## Materials provided
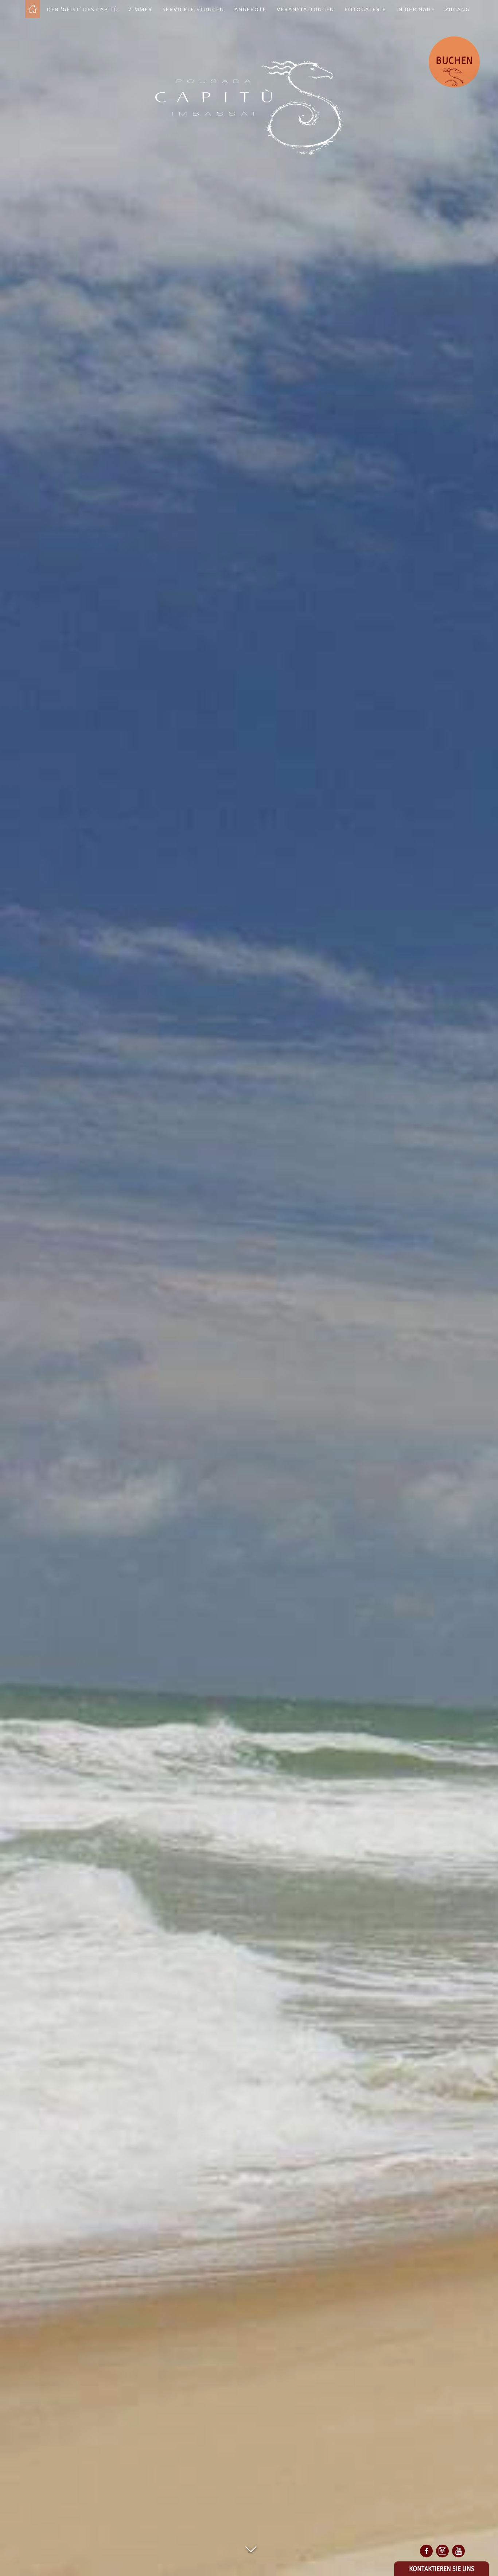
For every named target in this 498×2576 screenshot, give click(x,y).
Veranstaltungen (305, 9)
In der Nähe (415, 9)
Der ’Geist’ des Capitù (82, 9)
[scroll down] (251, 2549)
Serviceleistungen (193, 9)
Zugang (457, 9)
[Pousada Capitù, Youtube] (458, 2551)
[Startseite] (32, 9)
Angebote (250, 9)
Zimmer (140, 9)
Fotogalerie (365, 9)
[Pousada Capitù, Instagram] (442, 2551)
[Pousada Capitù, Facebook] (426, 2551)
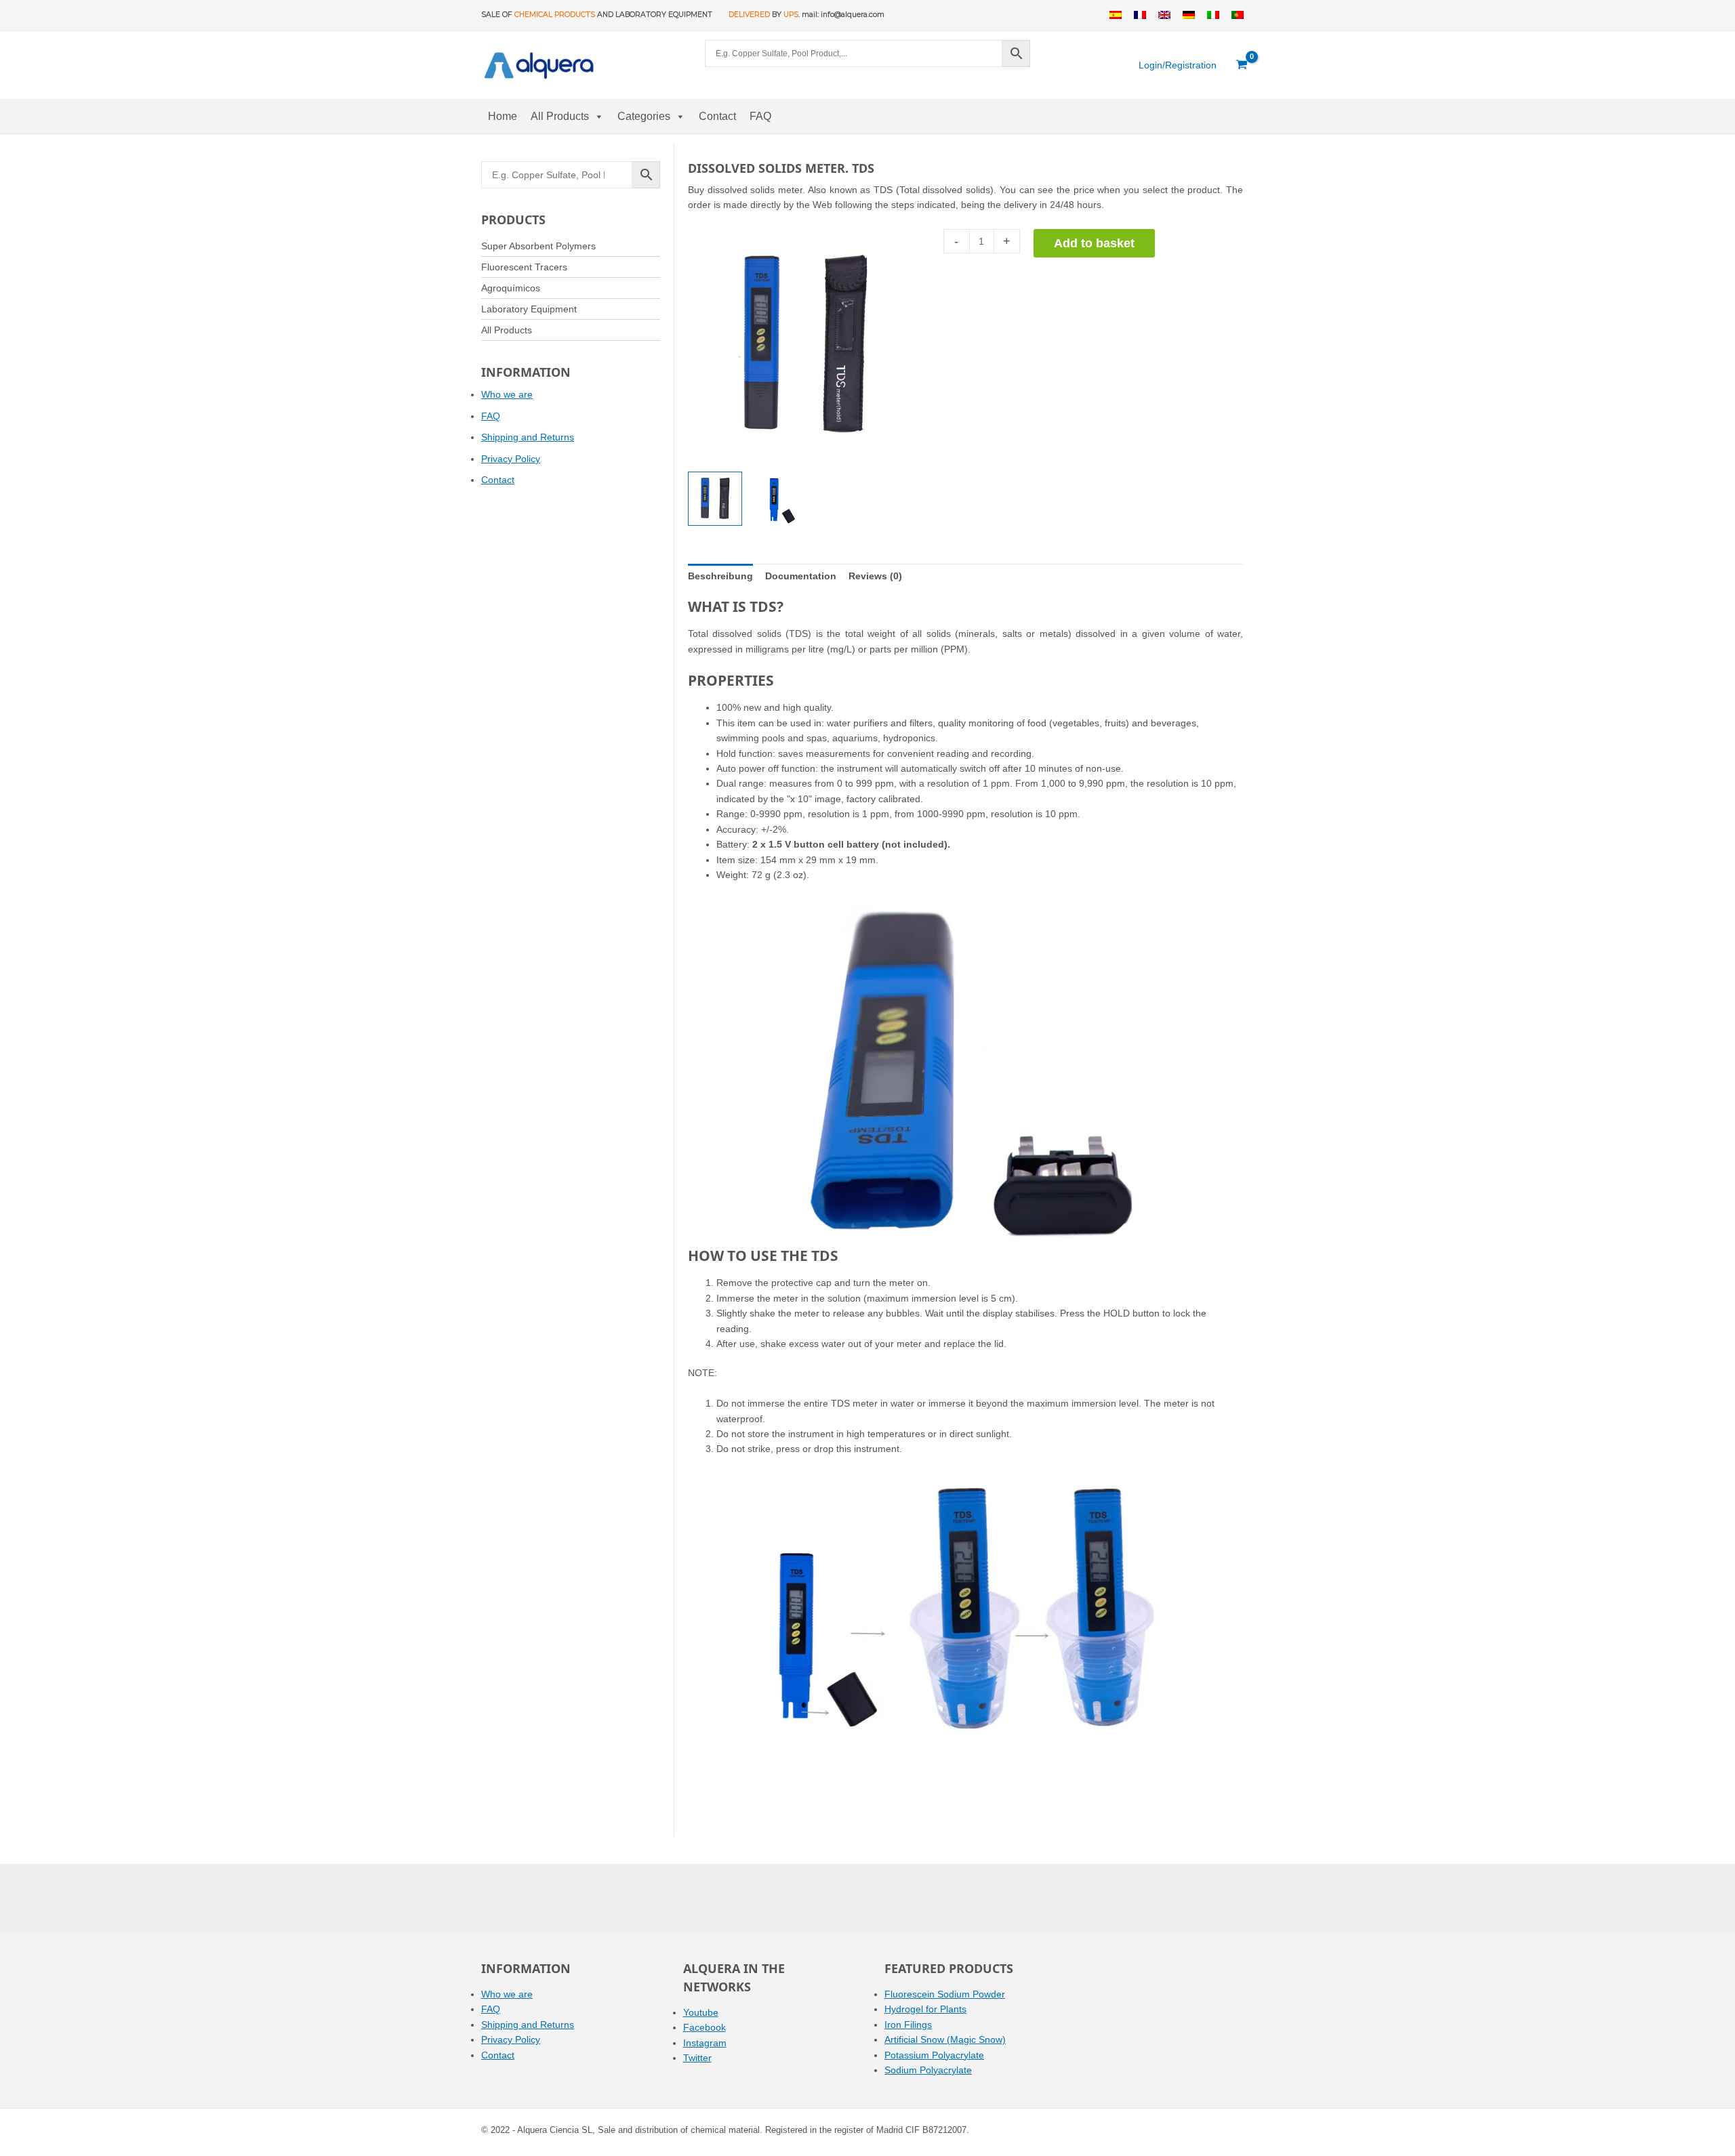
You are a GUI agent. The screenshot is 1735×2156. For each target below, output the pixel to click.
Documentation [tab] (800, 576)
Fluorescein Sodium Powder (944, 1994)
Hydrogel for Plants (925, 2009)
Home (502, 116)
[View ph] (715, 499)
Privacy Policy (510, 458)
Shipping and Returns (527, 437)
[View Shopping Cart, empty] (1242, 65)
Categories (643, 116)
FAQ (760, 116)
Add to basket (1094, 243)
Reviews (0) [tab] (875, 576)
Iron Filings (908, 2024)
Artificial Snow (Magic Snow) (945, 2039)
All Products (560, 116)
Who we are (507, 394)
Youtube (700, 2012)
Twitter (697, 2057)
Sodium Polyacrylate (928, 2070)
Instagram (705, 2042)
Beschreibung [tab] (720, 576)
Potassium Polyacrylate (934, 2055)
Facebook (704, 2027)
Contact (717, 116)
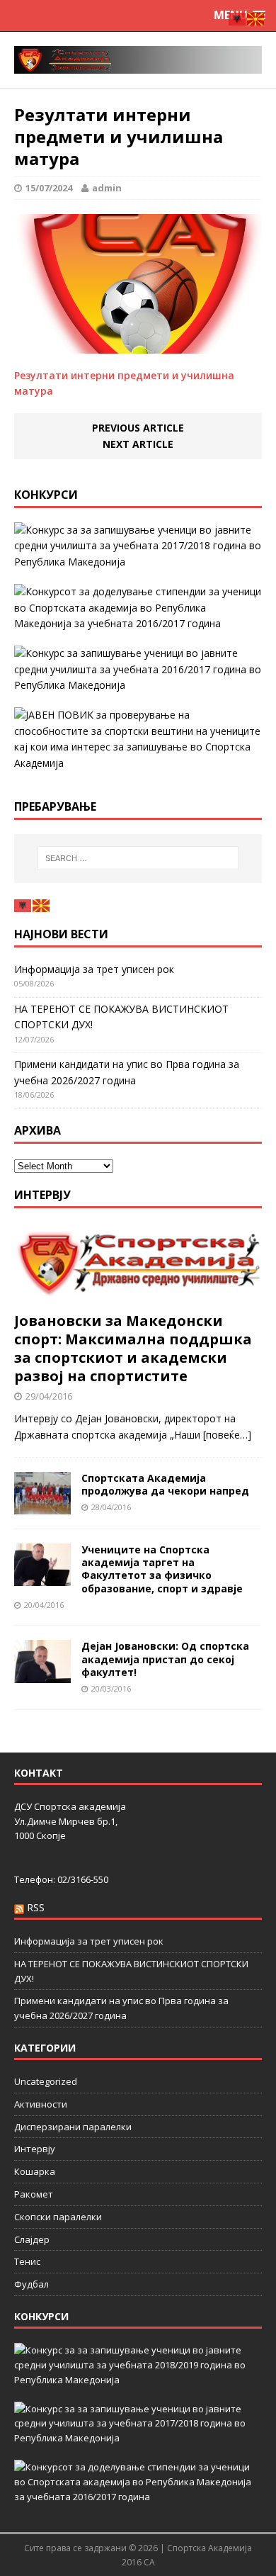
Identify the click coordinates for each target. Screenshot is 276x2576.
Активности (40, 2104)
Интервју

## What is required
Quote exactly the lines from the one that contains "Sodium Polyacrylate (928, 2070)" through the end of the listing above, both ends included, leaving out the pictures.

## Exercise answer
Sodium Polyacrylate (928, 2070)
Instagram (705, 2042)
Beschreibung [tab] (720, 576)
Potassium Polyacrylate (934, 2055)
Facebook (704, 2027)
Contact (717, 116)
Identify the click coordinates for each target. Screenshot is 276x2576.
Активности (40, 2104)
Интервју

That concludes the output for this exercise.